#### EXERCISE
Please swap "screenshot" for "screen capture" in the records from the line containing "is (756, 588)." through the end of the records, changing nothing else. Return only those lines, and leave out the pictures.

Records from a collection
--------------------
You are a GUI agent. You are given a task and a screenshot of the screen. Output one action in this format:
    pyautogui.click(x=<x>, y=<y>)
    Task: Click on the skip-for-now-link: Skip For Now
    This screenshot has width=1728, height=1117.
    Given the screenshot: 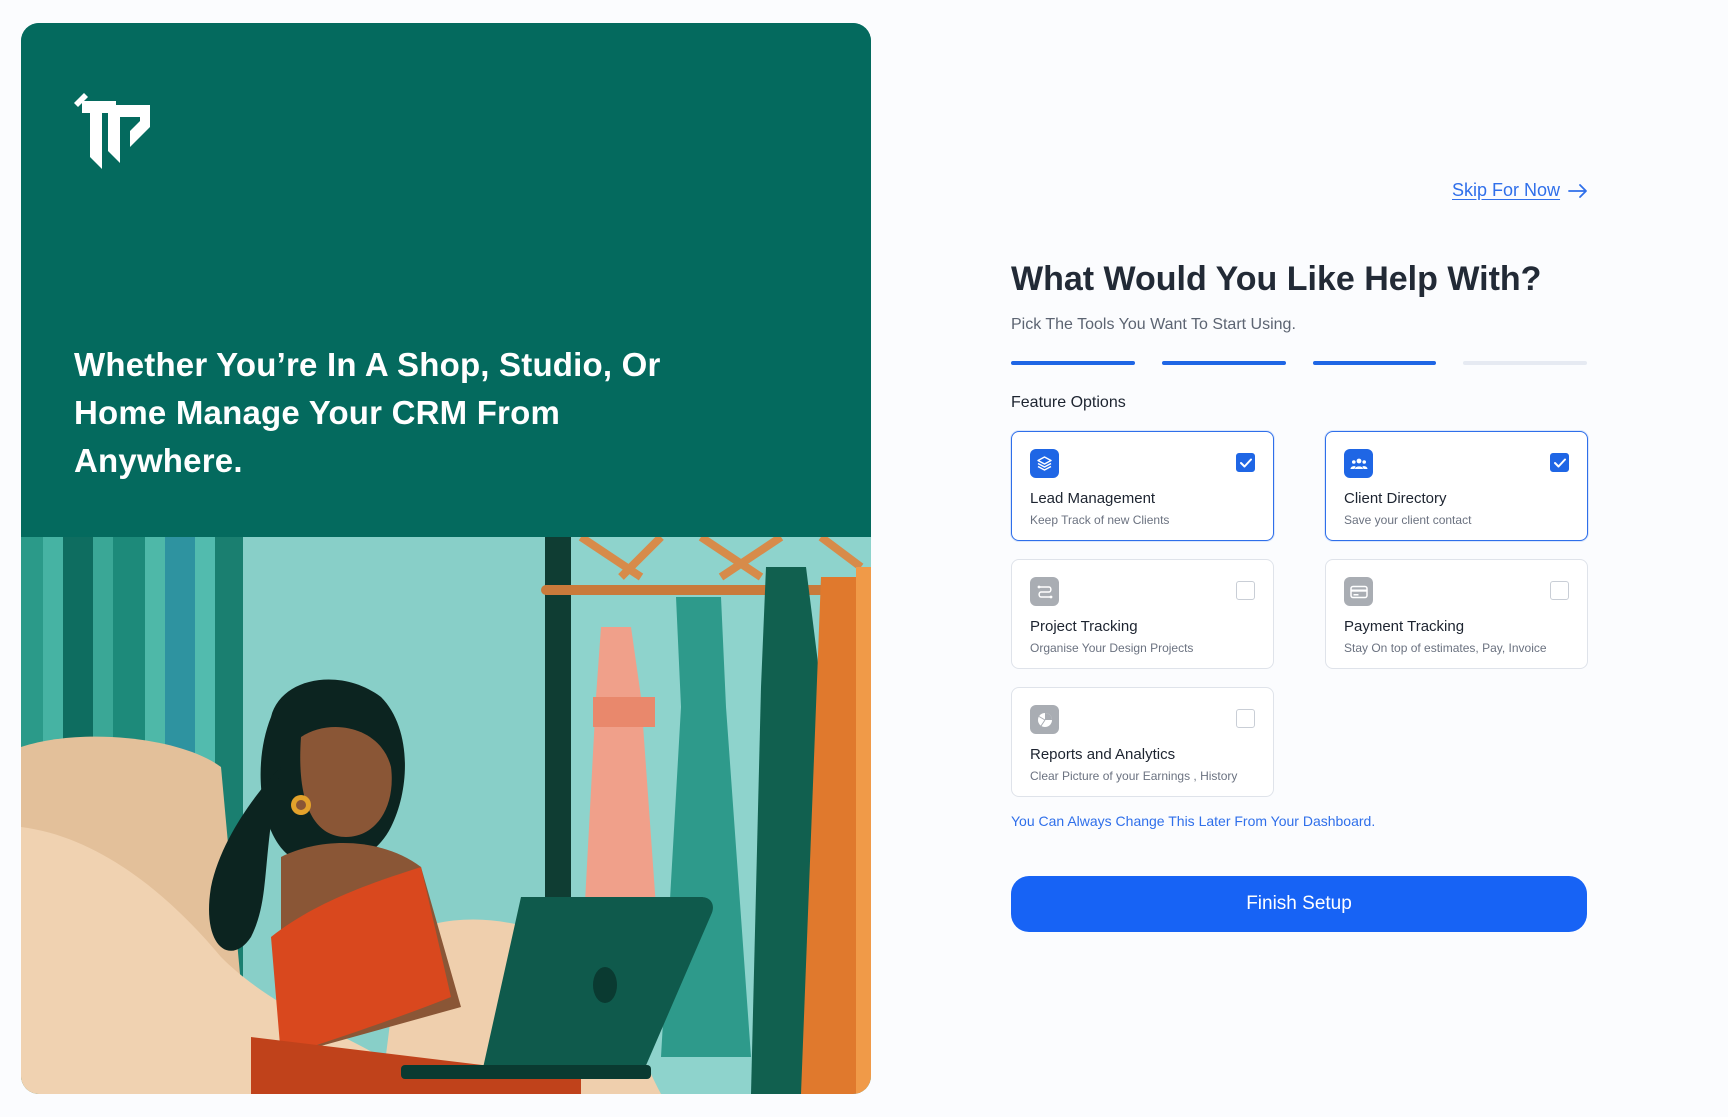 What is the action you would take?
    pyautogui.click(x=1520, y=190)
    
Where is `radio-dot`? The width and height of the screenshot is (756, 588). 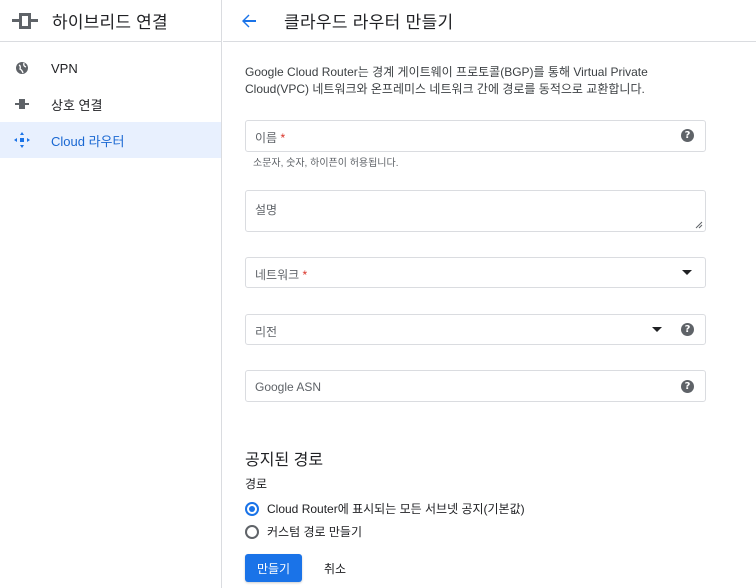
radio-dot is located at coordinates (252, 508).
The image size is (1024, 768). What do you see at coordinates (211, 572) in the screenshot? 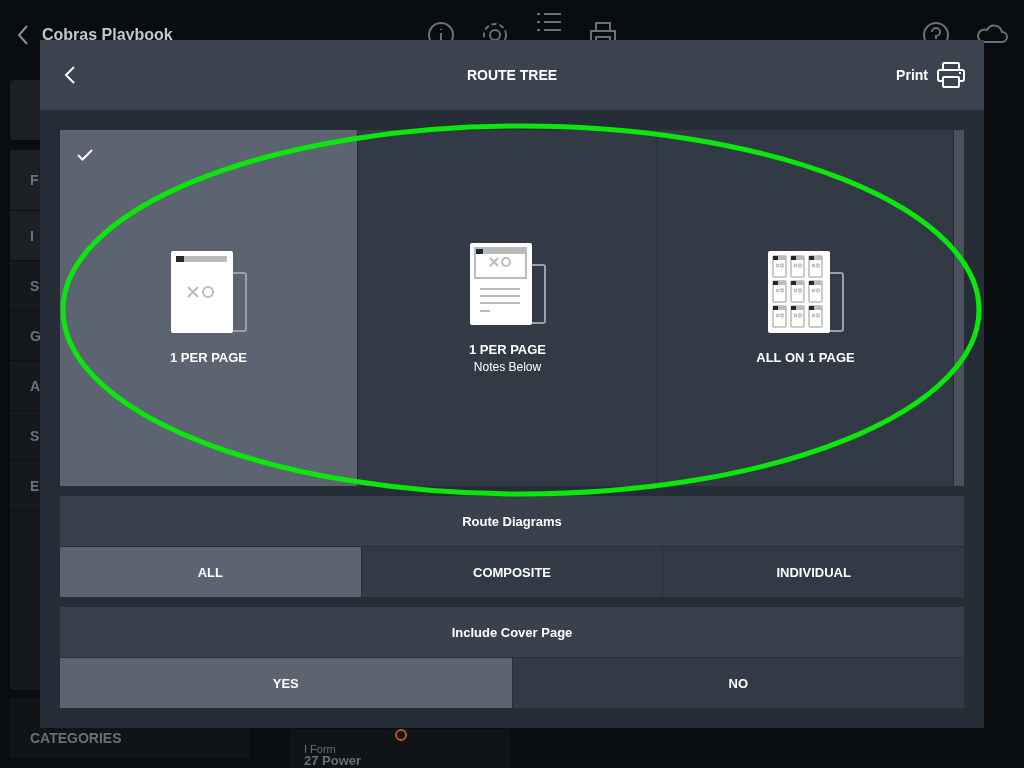
I see `segment-option: ALL` at bounding box center [211, 572].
--------------------
#### OUTPUT FOR THIS TASK
Where is `radio-dot`? The width and height of the screen capture is (756, 588). 
radio-dot is located at coordinates (252, 508).
The image size is (1024, 768). What do you see at coordinates (211, 572) in the screen capture? 
I see `segment-option: ALL` at bounding box center [211, 572].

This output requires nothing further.